KRS One viene a farci vedere come si fa, viene a darci il cinque, a stregarci parlando tutto il tempo in rima e con ritmo, come uno sciamano. Per questo KRS è conosciuto come il grandmaster, o come the theacha, il maestro. Il suo compito è quello di venire in persona a farci sentire la sua musica e ricordarci che nonostante tutte le derive e tutte le evoluzioni dell’hip hop, i suoi principi sono e resteranno sempre: peace, love, unity and havin’ fun. (umberto piscopo)

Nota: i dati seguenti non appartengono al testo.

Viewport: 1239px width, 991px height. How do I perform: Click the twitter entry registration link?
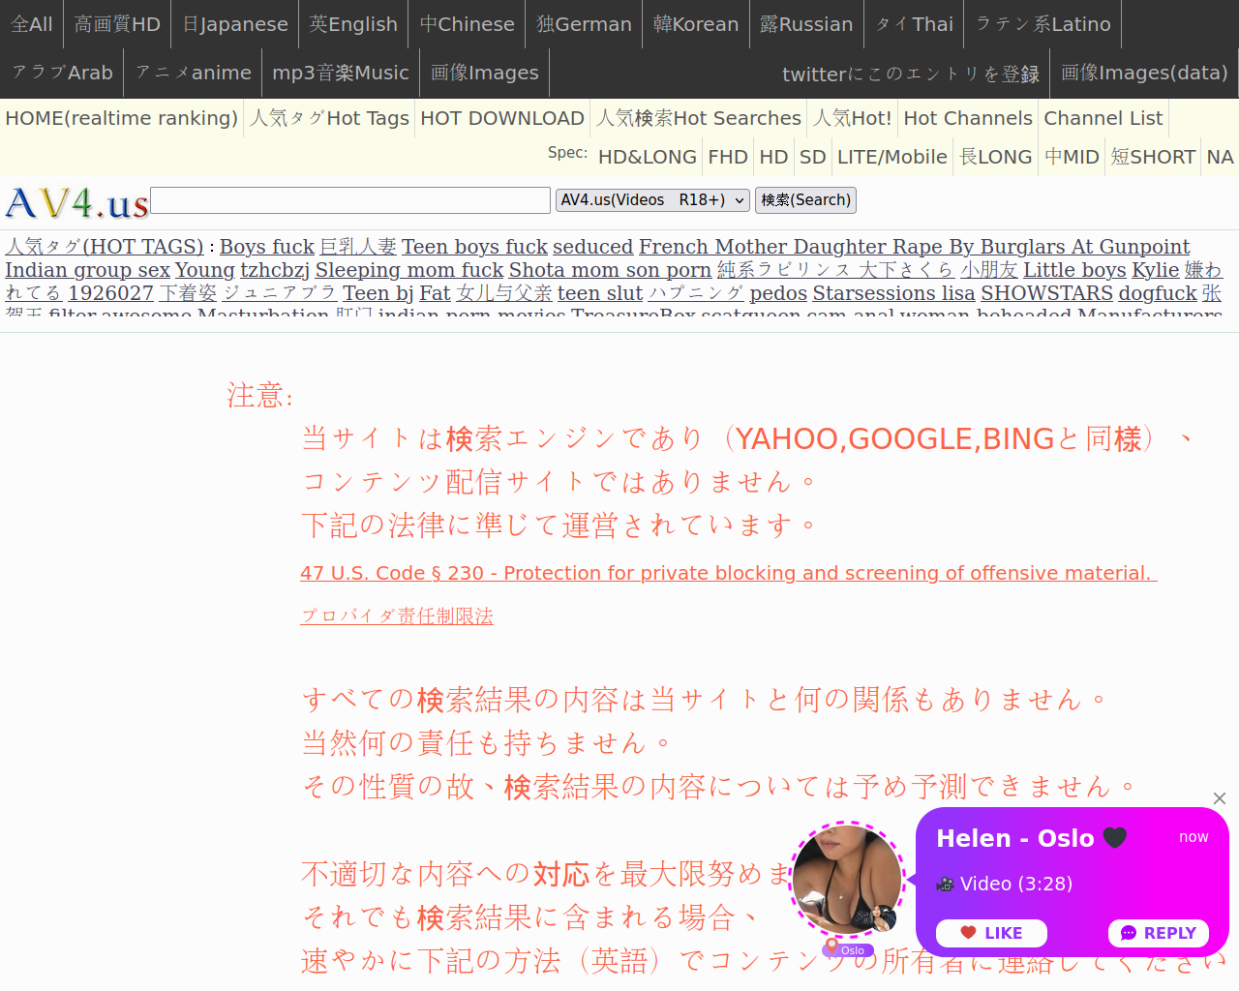click(x=910, y=74)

By manu July 2, 2013 - 2:38 am
Articolo bellissimo, condivido tutto. Purtroppo c’e’ un tragico errore, un inesattezza storica che ora rettifico: KRS-ONE ha iniziato nel SOUTH BRONX! Non nel Queens come viene scritto. Anzi lui fu anche protagonista di una delle faide storiche dell’H-H: BDP (la posse di KRS del south bronx) vs. Juice crew (storica crew del queens). La faida ruotava intorno alla nascita dell’H-H come argomento: e’ nato qui nel bronx o qui nel queens? Si concluse col pezzo della BDP – The bridge Is Over che non ricevette più risposta. Concerto bellissimo a Napoli, l’arte dell’mcing sul palco!
By Umberto Piscopo July 2, 2013 - 10:27 am
Grazie mille della correzione sulle origini di KRS, Manu. Mi confondevo con qualcun’altro. Infatti c’è anche il pezzo, South Bronx!
By Know leg July 3, 2013 - 12:29 am
“blastmaster” non grandmaster anche se lo è … “From the Bronx blastmaster krs1 provin that my job ain’t done until I get some” 😉
By Alessia July 3, 2013 - 10:14 pm
L’articolo è bello,seppur con alcune imprecisioni.
Sarebbe senz’altro auspicabile che tutti coloro che si riempiono la bocca di hip-hop operassero almeno un terzo delle riflessioni a cui invita questo pezzo.Come dice il caro Kris:”Get ur mind right!”